Part of a generation of artists who developed their practices around “Picture Theory” of the late 1970’s and early 80’s, Lemieux has gone on to become a trailblazer in the field of post-Conceptualist painting, sculpture, assemblage and photomontage, drawing influences from Minimalism and pop culture and often employing media images from the 20th century as her source material. Lemieux’s deft use of appropriated imagery in her practice is always tied to contemporary life, its politics and its ever-changing visual codes, and thus her work is always open to new meaning, on both a personal and collective level.
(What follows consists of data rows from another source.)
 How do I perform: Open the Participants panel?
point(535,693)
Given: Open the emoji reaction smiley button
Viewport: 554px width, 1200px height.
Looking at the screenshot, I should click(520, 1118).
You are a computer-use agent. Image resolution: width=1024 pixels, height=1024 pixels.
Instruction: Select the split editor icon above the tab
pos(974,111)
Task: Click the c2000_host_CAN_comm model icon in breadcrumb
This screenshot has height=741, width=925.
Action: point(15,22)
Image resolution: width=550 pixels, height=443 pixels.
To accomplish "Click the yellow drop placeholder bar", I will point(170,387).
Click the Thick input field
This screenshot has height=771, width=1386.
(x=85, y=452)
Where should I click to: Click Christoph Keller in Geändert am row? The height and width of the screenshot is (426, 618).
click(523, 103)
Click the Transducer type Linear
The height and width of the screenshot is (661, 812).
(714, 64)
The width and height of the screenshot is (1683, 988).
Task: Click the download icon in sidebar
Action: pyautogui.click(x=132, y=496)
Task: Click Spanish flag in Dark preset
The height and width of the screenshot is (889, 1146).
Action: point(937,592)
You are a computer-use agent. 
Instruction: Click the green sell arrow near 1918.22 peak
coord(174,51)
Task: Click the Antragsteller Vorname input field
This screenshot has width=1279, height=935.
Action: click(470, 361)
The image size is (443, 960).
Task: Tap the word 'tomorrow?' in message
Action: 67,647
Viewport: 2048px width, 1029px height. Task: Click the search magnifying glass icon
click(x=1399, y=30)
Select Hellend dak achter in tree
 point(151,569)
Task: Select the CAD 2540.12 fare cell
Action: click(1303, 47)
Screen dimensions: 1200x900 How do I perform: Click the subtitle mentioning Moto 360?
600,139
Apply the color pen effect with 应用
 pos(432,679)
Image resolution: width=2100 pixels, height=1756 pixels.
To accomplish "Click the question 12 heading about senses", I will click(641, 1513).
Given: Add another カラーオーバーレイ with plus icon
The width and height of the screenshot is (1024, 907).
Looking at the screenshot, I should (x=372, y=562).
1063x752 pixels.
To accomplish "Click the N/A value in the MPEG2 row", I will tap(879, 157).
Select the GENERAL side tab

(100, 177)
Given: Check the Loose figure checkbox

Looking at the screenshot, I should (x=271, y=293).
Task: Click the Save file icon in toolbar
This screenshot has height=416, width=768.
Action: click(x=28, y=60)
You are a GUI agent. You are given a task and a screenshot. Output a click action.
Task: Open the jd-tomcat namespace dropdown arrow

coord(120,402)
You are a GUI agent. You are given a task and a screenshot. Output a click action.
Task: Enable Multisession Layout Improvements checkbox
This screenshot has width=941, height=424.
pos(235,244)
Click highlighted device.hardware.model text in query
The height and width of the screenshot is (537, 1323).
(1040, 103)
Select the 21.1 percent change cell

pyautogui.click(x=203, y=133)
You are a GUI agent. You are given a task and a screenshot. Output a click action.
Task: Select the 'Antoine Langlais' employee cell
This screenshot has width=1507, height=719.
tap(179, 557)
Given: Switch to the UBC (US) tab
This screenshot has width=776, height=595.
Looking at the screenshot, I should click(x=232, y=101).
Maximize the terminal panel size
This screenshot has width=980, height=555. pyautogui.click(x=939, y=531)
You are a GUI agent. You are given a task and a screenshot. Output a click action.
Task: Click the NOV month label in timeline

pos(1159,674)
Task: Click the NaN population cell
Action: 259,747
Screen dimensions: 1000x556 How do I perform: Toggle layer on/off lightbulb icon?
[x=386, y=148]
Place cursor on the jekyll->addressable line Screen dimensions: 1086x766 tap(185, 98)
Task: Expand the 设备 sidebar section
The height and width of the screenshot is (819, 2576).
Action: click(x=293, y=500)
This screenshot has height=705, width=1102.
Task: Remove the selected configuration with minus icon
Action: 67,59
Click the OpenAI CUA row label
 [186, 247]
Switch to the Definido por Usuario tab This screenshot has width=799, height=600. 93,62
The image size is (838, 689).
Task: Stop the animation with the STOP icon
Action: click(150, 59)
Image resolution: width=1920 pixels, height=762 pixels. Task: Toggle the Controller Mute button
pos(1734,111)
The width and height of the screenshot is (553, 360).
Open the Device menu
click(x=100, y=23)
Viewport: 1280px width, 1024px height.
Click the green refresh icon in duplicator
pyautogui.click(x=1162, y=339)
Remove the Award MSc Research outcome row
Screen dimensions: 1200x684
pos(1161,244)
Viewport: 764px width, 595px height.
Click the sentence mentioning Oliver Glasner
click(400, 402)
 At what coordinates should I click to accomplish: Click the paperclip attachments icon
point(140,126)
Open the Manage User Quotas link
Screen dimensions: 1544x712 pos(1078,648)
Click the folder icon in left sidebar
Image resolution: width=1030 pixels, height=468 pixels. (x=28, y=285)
With Things Felt, the artist plunges into her signature repertoire of imagery from films, television shows, books and news media while exploring formidable topics of isolation, division and brokenness. Midnight Sun, constructed with a still from an episode of the cult television show The Twilight Zone, depicts the character of a young artist painting during a catastrophic heat wave that tragically melts the pigments off her canvas. Lemieux uses this imagery as a metaphor for not only the struggle faced by an artist, but the reality that Earth is faced with due to climate change. The artist makes herself present by hanging a custom-made smock recreated using the artist’s measurements to match that of the protagonist’s in the scene on a framed photographic print of the moment. This self-reflexive conceptualization also appears in Woe, a recreation of the final scene of Samuel Beckett’s controversial 1965 film, Film. In it, the main character played by Buster Keaton and named O attempts to avoid being seen and perceived—a futile endeavor for someone made real only by existing on camera. In her reinterpretation of the film still, Lemieux sits in as O, covering her eyes in a similar futile refusal to be seen, watched or known.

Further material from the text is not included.